EXERCISE DIRECTIONS »
Transcribe the data exactly. Pictures stay out.

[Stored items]
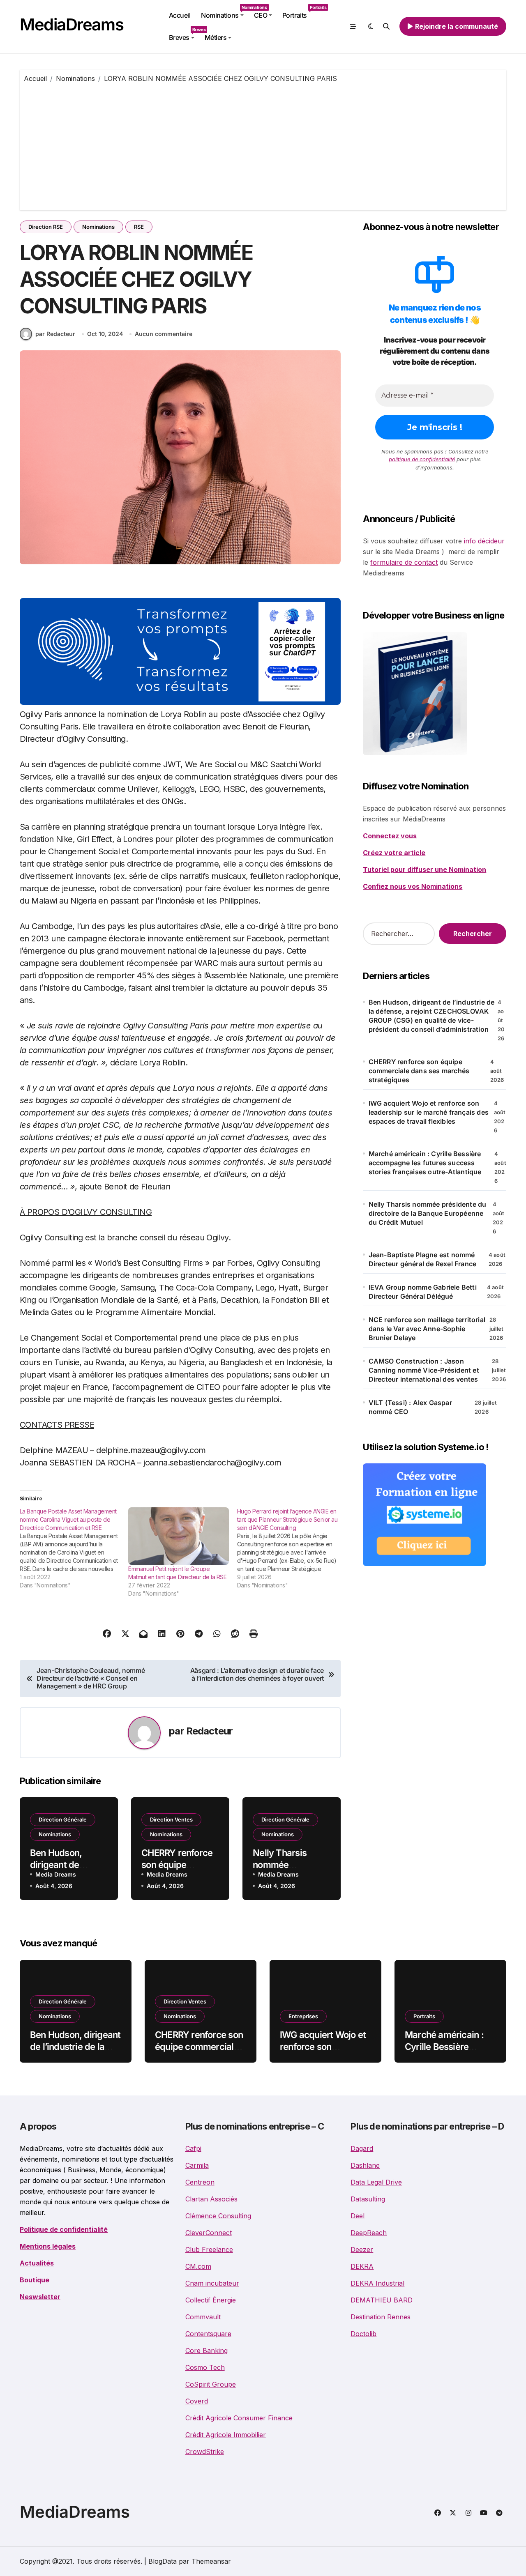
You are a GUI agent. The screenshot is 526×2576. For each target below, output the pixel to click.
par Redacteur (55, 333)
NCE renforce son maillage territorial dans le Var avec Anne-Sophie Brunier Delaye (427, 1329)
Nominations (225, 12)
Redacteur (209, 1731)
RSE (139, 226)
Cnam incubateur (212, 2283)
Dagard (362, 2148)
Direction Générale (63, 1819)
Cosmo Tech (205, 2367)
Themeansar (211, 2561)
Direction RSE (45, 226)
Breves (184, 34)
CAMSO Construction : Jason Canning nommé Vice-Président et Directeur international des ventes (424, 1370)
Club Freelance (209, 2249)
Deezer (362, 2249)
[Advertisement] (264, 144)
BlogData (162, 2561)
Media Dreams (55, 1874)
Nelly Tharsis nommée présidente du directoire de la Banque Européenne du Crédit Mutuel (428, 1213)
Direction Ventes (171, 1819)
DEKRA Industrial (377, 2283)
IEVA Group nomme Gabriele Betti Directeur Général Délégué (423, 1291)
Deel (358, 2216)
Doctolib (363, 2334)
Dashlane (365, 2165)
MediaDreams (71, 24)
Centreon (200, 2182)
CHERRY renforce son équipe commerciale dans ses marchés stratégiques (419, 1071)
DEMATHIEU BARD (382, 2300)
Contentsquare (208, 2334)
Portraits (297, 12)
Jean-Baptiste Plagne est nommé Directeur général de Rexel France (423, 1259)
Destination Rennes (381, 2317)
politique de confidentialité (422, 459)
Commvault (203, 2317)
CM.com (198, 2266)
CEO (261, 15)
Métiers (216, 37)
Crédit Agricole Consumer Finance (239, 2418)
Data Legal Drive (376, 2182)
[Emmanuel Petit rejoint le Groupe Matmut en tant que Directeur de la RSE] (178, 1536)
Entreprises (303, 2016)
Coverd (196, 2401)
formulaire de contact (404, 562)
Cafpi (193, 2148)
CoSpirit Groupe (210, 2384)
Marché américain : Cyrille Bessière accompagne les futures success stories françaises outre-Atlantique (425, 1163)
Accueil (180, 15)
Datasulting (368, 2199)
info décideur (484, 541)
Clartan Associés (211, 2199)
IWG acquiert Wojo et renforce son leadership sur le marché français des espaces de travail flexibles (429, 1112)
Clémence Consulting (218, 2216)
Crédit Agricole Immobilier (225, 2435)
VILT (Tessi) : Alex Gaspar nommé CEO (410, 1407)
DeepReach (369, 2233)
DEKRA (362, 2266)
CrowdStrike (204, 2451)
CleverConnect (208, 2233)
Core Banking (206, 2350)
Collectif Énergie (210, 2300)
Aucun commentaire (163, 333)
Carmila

RESULT OF THE TASK »
You are a GUI agent. The screenshot is 526×2576. For each target below, output the pixel to click.
par Redacteur (55, 333)
NCE renforce son maillage territorial dans le Var avec Anne-Sophie Brunier Delaye (427, 1329)
Nominations (225, 12)
Redacteur (209, 1731)
RSE (139, 226)
Cnam incubateur (212, 2283)
Dagard (362, 2148)
Direction Générale (63, 1819)
Cosmo Tech (205, 2367)
Themeansar (211, 2561)
Direction RSE (45, 226)
Breves (184, 34)
CAMSO Construction : Jason Canning nommé Vice-Président et Directeur international des ventes (424, 1370)
Club Freelance (209, 2249)
Deezer (362, 2249)
[Advertisement] (264, 144)
BlogData (162, 2561)
Media Dreams (55, 1874)
Nelly Tharsis nommée présidente du directoire de la Banque Européenne du Crédit Mutuel (428, 1213)
Direction Ventes (171, 1819)
DEKRA Industrial (377, 2283)
IEVA Group nomme Gabriele Betti Directeur Général Délégué (423, 1291)
Deel (358, 2216)
Doctolib (363, 2334)
Dashlane (365, 2165)
MediaDreams (71, 24)
Centreon (200, 2182)
CHERRY renforce son équipe commerciale dans ses marchés stratégiques (419, 1071)
DEMATHIEU BARD (382, 2300)
Contentsquare (208, 2334)
Portraits (297, 12)
Jean-Baptiste Plagne est nommé Directeur général de Rexel France (423, 1259)
Destination Rennes (381, 2317)
politique de confidentialité (422, 459)
Commvault (203, 2317)
CM.com (198, 2266)
CEO (261, 15)
Métiers (216, 37)
Crédit Agricole Consumer Finance (239, 2418)
Data Legal Drive (376, 2182)
[Emmanuel Petit rejoint le Groupe Matmut en tant que Directeur de la RSE] (178, 1536)
Entreprises (303, 2016)
Coverd (196, 2401)
formulaire de contact (404, 562)
Cafpi (193, 2148)
CoSpirit Groupe (210, 2384)
Marché américain : Cyrille Bessière accompagne les futures success stories françaises outre-Atlantique (425, 1163)
Accueil (180, 15)
Datasulting (368, 2199)
info décideur (484, 541)
Clartan Associés (211, 2199)
IWG acquiert Wojo et renforce son leadership sur le marché français des espaces de travail flexibles (429, 1112)
Clémence Consulting (218, 2216)
Crédit Agricole Immobilier (225, 2435)
VILT (Tessi) : Alex Gaspar nommé CEO (410, 1407)
DeepReach (369, 2233)
DEKRA (362, 2266)
CrowdStrike (204, 2451)
CleverConnect (208, 2233)
Core Banking (206, 2350)
Collectif Énergie (210, 2300)
Aucun commentaire (163, 333)
Carmila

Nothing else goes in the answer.